シンデレラの網膜記憶~魔法都市香港にようこそ
「ところで…ミス・エライザ」

 PMQのレストランをあとにしたふたりは、士丹頓街(スタントン ストリート)の緩やかな坂を下っている。いまのふたりは、PMQに入る前とはちがって、肩をならべて歩いていた。

「どうぞ…エラって呼んでください」
「ああ、それでは…エラ」

 タイセイはエラが大事に抱えているスケッチブックを見ながら言った。

「君は絵を描くことが本当に好きなんだね」

 エラが恥ずかしそうに、スケッチブックを背中に隠す。

「ちょっと見せてもらってもいいかな?」

 最初は渋ったものの、再三のタイセイのお願いに根負けして、エラはスケッチブックを彼に差し出した。


 タイセイは学生時代から、理系一筋で育ってきた男だ。一般教養としての美術史とそれぞれの時代にちらばる代表的な作品と作者は知識として知ってはいたが、実際に作品を前にしてその芸術性を見分ける目や耳があるはずはなかった。しかし、エラのスケッチブックに描かれた絵に、彼は少なからぬ興味を覚えた。
 それは、一ページに一つの風景や作品が描かれているのではなく、エラの目に映ったものやことが、まるで切り取られた写真のコラージュのように、ページ一杯に散らばっているのだ。
 スケッチブックに見入るタイセイを黙って許していたエラだったが、ついに恥ずかしさに耐え切れず言い訳っぽく口を開く。

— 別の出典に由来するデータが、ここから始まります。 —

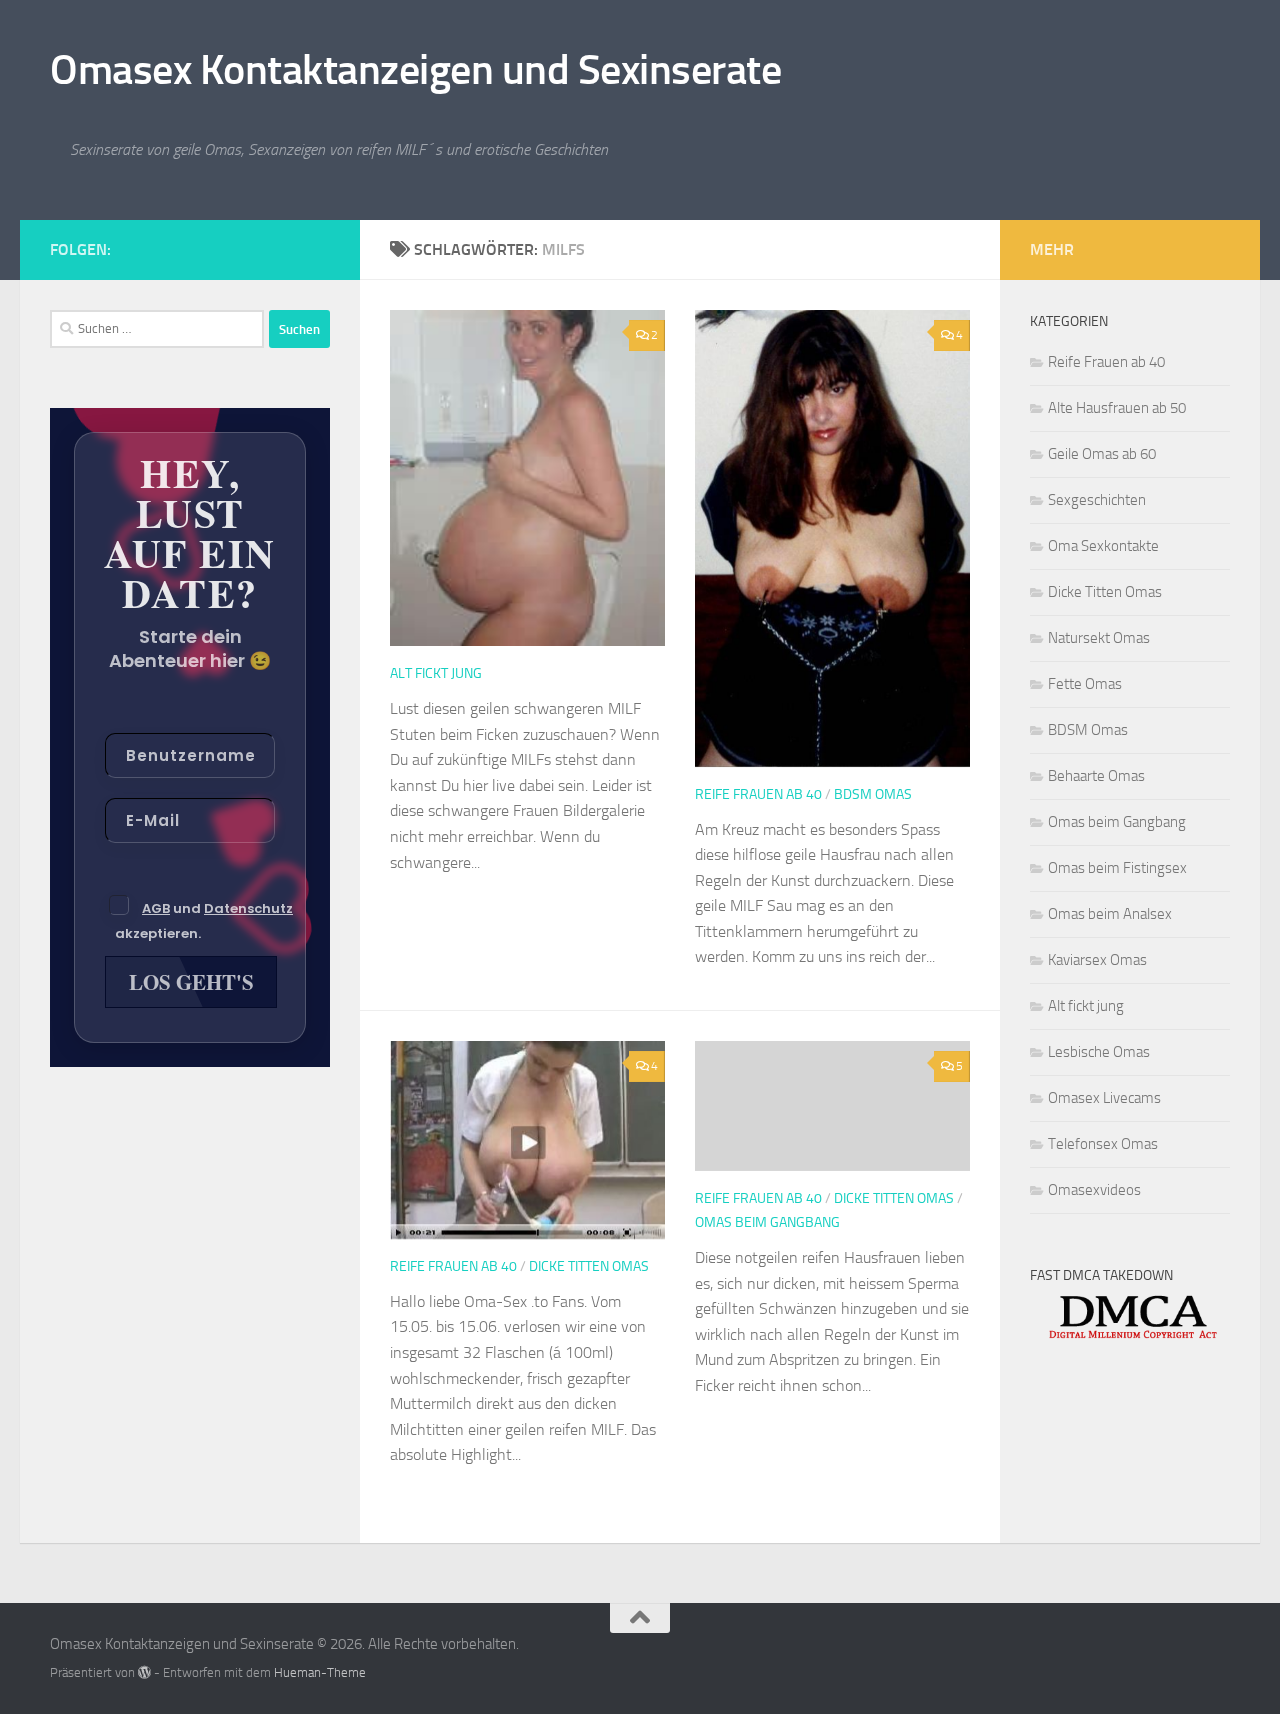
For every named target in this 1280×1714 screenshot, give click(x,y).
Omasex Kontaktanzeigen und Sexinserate (415, 70)
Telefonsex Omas (1103, 1144)
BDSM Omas (873, 794)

「目に映ったものを、ただ描きちらしているだけですから…」

 タイセイは、エラの作品から顔をあげると、目を輝かせて彼女に話し始めた。

「パッチワークってあるでしょ」
「パッチワーク?」
「ええ、使い古しの布を集めて、縫い合わせるやつです」
「それが…?」
「縫い合わせた布の柄は、それぞれまったく関連性はないのだけれど、出来上がってみると、それでひとつのアート作品になっている…そんな、絵ですよね」

 タイセイはあらためてスケッチブックの絵に見入りながら言った。

「ぼくは絵のことはよくわからないのですが…なんか凄くいいような…そんな、評しか言えない自分が情けないのですが…」
「そんなに見ないでください…恥ずかしいです…」
「今更ながら…さっきエラをアーティストだって紹介したことに、間違いはなかったと安心しました」

 エラはついに恥ずかしさに耐え切れずスケッチブックをタイセイから奪い返した。